When I went to see my GP in university to explain how I wasn't washing, was spending £50 a day on food for binges and was planning to end my life, I was told that bulimia can be seen as an attention-seeking behaviour and that I "looked fine". At the point when I most needed help, not being offered support helped me feel that my eating disorder wasn't really that important, or at least that I didn't need support to get better (- remaining ill was therefore my fault). Just as in the four years before when my BMI was considered too low to be given any psychological therapy for my eating disorder, I was withheld treatment. If my problems weren't important enough to warrant a helping response in these instances, then when were they? The next step for me was non-suicidal self-injury and overdoses, which like my extreme drive for ever-more shocking thinness was partly me asking for somebody - anybody - to have the knowledge and expertise to hold me and help me.

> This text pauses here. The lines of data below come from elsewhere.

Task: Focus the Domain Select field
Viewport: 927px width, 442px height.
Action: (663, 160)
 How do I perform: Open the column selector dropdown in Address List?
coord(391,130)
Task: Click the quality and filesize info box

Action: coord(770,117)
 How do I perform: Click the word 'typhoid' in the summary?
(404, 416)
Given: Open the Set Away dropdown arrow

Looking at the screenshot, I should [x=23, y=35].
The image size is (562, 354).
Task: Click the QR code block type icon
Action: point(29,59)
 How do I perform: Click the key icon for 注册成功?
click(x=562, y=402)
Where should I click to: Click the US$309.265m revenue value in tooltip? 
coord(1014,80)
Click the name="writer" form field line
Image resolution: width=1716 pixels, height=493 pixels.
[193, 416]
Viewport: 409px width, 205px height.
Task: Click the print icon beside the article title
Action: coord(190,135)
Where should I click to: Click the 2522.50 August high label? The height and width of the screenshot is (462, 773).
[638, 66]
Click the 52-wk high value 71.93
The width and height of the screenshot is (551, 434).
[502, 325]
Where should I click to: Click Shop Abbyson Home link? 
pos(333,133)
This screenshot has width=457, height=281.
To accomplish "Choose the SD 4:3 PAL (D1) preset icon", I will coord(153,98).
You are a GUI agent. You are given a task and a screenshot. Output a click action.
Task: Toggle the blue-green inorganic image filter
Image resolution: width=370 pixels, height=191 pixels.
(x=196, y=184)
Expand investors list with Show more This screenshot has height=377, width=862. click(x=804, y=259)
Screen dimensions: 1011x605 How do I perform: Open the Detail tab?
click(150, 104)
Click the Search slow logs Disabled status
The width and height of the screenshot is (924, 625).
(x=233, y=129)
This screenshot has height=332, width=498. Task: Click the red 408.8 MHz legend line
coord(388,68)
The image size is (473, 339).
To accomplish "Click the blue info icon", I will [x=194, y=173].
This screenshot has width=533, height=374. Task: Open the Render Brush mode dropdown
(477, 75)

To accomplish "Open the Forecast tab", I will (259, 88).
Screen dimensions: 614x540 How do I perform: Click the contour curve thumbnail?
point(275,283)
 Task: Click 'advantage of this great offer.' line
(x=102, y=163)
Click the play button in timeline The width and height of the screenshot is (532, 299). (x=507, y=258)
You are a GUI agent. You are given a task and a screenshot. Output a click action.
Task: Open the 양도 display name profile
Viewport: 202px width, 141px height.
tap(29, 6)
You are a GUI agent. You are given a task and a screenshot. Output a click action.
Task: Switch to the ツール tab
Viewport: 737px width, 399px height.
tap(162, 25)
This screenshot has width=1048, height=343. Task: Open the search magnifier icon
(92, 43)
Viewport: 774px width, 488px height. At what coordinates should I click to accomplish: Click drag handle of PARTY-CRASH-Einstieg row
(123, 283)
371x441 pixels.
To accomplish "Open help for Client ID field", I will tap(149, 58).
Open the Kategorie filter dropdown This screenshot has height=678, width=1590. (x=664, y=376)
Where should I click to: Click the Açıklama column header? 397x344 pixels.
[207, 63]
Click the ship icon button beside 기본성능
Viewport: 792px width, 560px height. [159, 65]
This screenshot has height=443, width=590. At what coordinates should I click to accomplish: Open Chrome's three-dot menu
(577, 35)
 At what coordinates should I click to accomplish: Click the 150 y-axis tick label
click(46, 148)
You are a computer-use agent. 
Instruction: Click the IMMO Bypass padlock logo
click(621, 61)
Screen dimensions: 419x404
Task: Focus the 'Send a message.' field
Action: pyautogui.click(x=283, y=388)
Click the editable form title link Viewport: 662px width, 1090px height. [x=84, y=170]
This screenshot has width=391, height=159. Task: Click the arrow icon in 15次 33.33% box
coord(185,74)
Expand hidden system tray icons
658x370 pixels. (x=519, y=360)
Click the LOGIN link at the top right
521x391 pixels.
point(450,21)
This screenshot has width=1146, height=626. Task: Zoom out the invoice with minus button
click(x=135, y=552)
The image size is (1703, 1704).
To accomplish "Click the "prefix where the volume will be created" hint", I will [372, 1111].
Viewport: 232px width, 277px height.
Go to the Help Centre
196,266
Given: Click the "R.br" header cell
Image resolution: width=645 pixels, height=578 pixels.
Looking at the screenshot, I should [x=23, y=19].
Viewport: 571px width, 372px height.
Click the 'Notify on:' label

I'd like to put forward the notion that 'bad' help is worse than no help - or more specifically, being actively denied psychological support and not being listened to by professionals is emotionally invalidating - perhaps even more damaging than not seeking help in the first place. Undermining the already-fragile self-conviction that characterises so much of mental illness is ultimately anti-Hippocratic and has been the leitmotif of mine and many others' experience of mental health services at all levels.

Thinking of a solution to these concerns brings us back to how professionals need to treat people as people first. The same comes to therapy and treatment. Whilst research into evidence-best practice is vital in the immensely under-researched sphere of mental health, the biggest source of evidence as to what might work for any one person is the person themselves.

Paying attention only to current evidence, rigid diagnostic categories and doggedly following manualised, generic treatments is less compatible with the nature of personhood than an emphasis on the basic necessity of seeing people as individuals. In fact for individuals to feel seen and understood within the context of a safe and accepting relationship is consistently reported by patients and research literature to be the most valuable element of any form of treatment. As Arthur Miller said, "attention must be paid".

Reductionist attitudes which treat people as objects and their experiences as invalid if they do not meet current scientifically-validated methods of practice need to be abandoned in order to protect vulnerable people from harm that is tantamount to emotional abuse. Whilst measuring compassion, validation and Rogerian core conditions may seem basic and less compatible with the current emphases of scientific research, these are the factors which colour the relationships in which therapeutic change happens, and are some of the most pertinent aspects of what it is to be a person.